All information contained in this section relates to the Trustee Savings Bank (TSB). Due to the commercially sensitive nature of the material, only the grossest generalisations are given here. All information was obtained by personal communication [THOM93].

TSB has two Transaction Processing centres. OLTP data resides at only one of these sites, and is not replicated for availability, although standby data is replicated at the other site. Relevant information for the larger site (Milton Keynes) is presented in table 6.1.

total mainframes | 3 |

TP database size | 15 Gigabytes |

total accounts | 3.6 million |

peak OLTP TPS | 100 |

average OLTP TPS | 80 |

average OLTP transactions per day per account | 0.65 |

overnight batch transactions | 3 million |

**Table 6.1 Real-world database statistics**

The OLTP transactions used by TSB have been grouped together, and are shown in table 6.2. Also shown are the columns updated for each transaction type for the underlying database, which has, amongst others, the tables ACCOUNT and CUSTOMER containing account and customer information respectively.

transaction type | occurrence (%) | update column |
---|---|---|

account enquiry | 17 | none |

deposit | 15 | ACCOUNT.BALANCE |

cash withdrawal | 15 | ACCOUNT.BALANCE |

autoteller cash withdrawal | 14 | ACCOUNT.BALANCE |

autoteller balance enquiry | 6 | none |

other | 33 | n/a |

**Table 6.2 Transaction occurrence**

The only column that is updated in the transactions shown is ACCOUNT.BALANCE; approximately 50% of all transactions affect this.
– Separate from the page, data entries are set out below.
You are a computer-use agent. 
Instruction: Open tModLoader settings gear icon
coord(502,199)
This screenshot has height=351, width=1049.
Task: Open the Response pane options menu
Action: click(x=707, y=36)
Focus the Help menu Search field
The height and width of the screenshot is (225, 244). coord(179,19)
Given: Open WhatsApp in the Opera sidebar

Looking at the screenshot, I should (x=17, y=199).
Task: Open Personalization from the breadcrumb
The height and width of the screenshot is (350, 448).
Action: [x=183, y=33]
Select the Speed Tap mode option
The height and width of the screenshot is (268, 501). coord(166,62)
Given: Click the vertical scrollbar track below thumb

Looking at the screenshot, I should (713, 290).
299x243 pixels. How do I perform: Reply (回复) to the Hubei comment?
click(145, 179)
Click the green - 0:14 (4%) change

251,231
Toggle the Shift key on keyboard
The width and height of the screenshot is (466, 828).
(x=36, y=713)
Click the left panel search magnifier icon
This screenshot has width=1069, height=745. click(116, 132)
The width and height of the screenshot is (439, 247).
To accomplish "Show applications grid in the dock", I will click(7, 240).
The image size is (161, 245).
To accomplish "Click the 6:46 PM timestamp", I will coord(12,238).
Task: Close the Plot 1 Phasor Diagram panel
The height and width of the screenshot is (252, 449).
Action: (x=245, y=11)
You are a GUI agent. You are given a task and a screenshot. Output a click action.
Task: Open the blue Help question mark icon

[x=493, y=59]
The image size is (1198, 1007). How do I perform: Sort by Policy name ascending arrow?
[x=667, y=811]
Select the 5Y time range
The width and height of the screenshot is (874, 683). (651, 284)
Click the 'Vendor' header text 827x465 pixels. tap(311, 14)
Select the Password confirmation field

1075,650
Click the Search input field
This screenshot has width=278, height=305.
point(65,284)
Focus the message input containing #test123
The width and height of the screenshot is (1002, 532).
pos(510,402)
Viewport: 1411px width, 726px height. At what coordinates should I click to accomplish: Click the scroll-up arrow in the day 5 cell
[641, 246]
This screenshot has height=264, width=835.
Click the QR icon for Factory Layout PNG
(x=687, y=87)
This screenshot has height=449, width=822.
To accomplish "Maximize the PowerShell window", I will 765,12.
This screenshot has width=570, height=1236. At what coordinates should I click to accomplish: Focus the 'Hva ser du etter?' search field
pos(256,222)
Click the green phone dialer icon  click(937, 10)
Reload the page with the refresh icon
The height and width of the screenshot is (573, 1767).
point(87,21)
No information about the actual values of the increments or decrements is known, neither is any information available on the (average) data distribution of the data values.

Table 6.3 shows some of the queries contained in the "other" category of table 6.2.

transaction type | occurrence (%) | update column |
---|---|---|

new account | 0.22 | n/a |

new customer | 0.04 | n/a |

amend name/address | 0.20 | C.TITLE, C.INITIAL, C.SURNAME, C.ADDRESS |

credit limit update | unknown | ACCOUNT.CRED_LIM |

where C represents CUSTOMER |

The transactions which are shown in table 6.3 occur with a frequency that is 2 orders of magnitude smaller than those shown in table 6.2. As has been discussed previously, the new customer and new account transactions are not relevant to the determination of partitioning columns - they are only included to clarify the general picture.

The amend name/address transaction is of interest, as it demonstrates a single transaction updating one or more attributes. (This is the reason for its inclusion, although it is not discussed further).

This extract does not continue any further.